Reconfiguring mental health services

The reconfiguration of clinical services report provides new insights into the drivers of reconfiguration and the underpinning evidence. It builds on a major analysis, commissioned by the National Institute for Health Research (NIHR), of reviews of service reconfigurations conducted by the National Clinical Advisory Team (NCAT).

This page summarises the report's findings on the reconfiguration of mental health services.

Proposals reviewed by NCAT

  • Closing inpatient wards or beds
  • Centralising existing services at fewer sites, with more appropriate facilities such as provision of single rooms

Key drivers of mental health service reconfiguration

Cost, workforce and implementing national policy were the primary drivers of this type of reconfiguration.
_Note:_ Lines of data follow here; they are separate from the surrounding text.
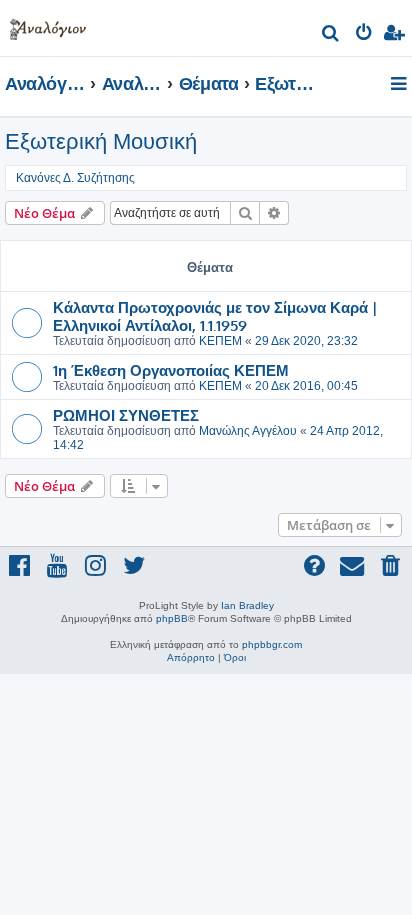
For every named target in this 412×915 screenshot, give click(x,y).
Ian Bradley (247, 605)
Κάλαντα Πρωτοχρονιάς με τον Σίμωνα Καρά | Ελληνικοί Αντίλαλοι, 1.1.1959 (215, 316)
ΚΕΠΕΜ (220, 341)
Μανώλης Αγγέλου (248, 431)
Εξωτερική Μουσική (101, 141)
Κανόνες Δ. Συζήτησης (75, 178)
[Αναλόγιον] (48, 25)
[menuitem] (331, 35)
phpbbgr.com (272, 644)
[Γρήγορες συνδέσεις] (400, 85)
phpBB (172, 618)
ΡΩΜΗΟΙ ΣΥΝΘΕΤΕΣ (126, 415)
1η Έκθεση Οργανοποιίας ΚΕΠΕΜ (171, 370)
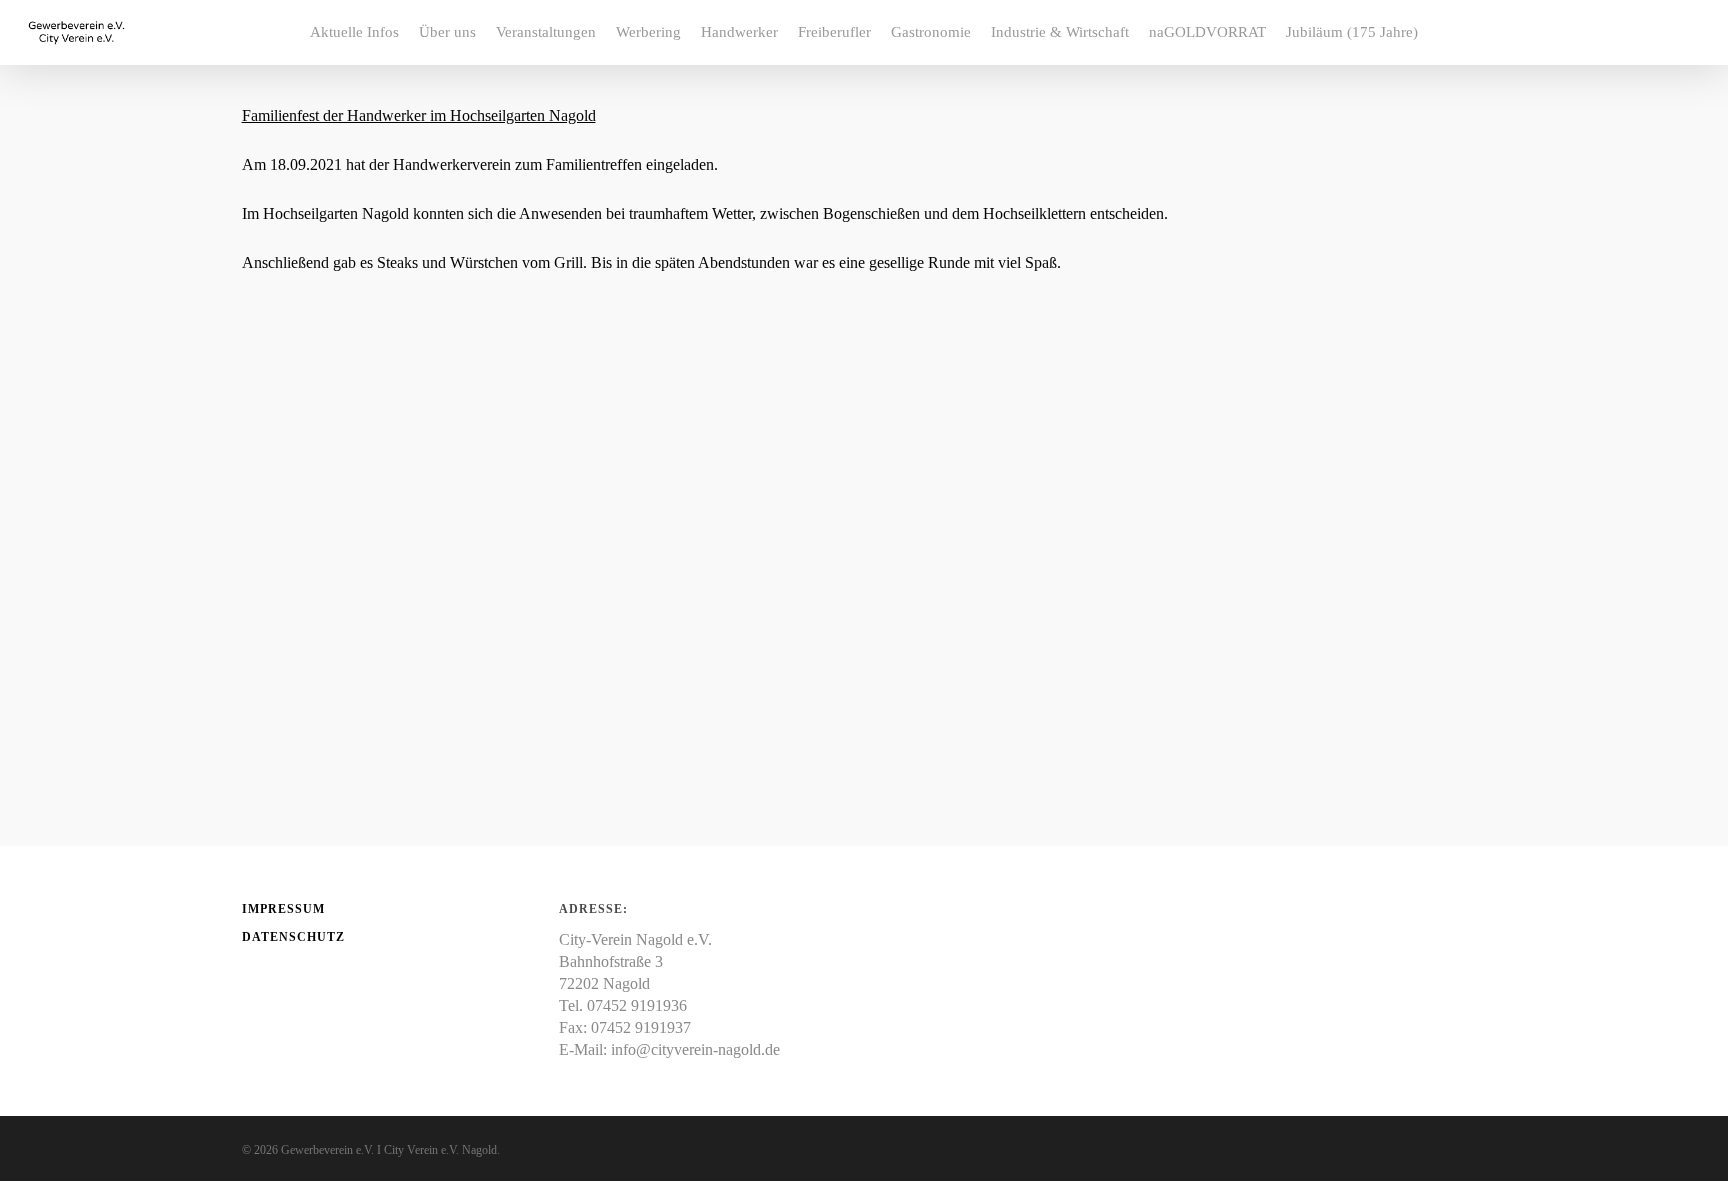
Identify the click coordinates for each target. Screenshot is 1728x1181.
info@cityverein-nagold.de (695, 1049)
Context and relevant policy

  • Shift from institutional care and long-term acute facilities to care delivered by community mental health teams and a smaller number of inpatient units.
  • The Department of Health National Service Framework for Mental Health – a programme to strengthen and develop community service infrastructure.
  • Ensuring parity of access to mental and physical health services, as described in the Department of Health’s Healthy lives, healthy people and No health without mental health strategies.
  • Increase in demand for specialist mental health services and decrease in number of mental health beds.

The current evidence base

The evidence indicates that substituting inpatient mental health service provision with a community-based service delivers better outcomes for people with moderate mental health needs at comparable cost. Although one-off savings may be generated by rationalising inpatient provision, community services are unlikely to produce ongoing savings and may be more expensive for patients with complex needs. 

The evidence also suggests that some types of community services are more cost-effective than others. 

There may be arguments for centralisation if this releases capital to invest in improved and safer accommodation. In rural areas, telehealth can facilitate access to specialist advice and support.

Relevant college and other guidance

NICE guidance recommends use of assertive outreach or case management for people with severe mental health conditions such as psychosis and schizophrenia, who are likely to disengage from treatment or services.

The Royal College of Psychiatrists (RCPsych) advises that inpatient rehabilitation services should be provided as part of a wider clinical network, with short-term hospital or community-based rehabilitation units or access to supported accommodation ‘available in all but the smallest services’.

The RCPsych also advises that ‘mental health providers should review the physical environment within which they provide care, and consider whether it is fit for the purpose of providing a therapeutic environment’.

The RCPsych Accreditation scheme for Inpatient Mental Health Services (AIMS) sets out standards for inpatient care, including staffing and environment and facilities.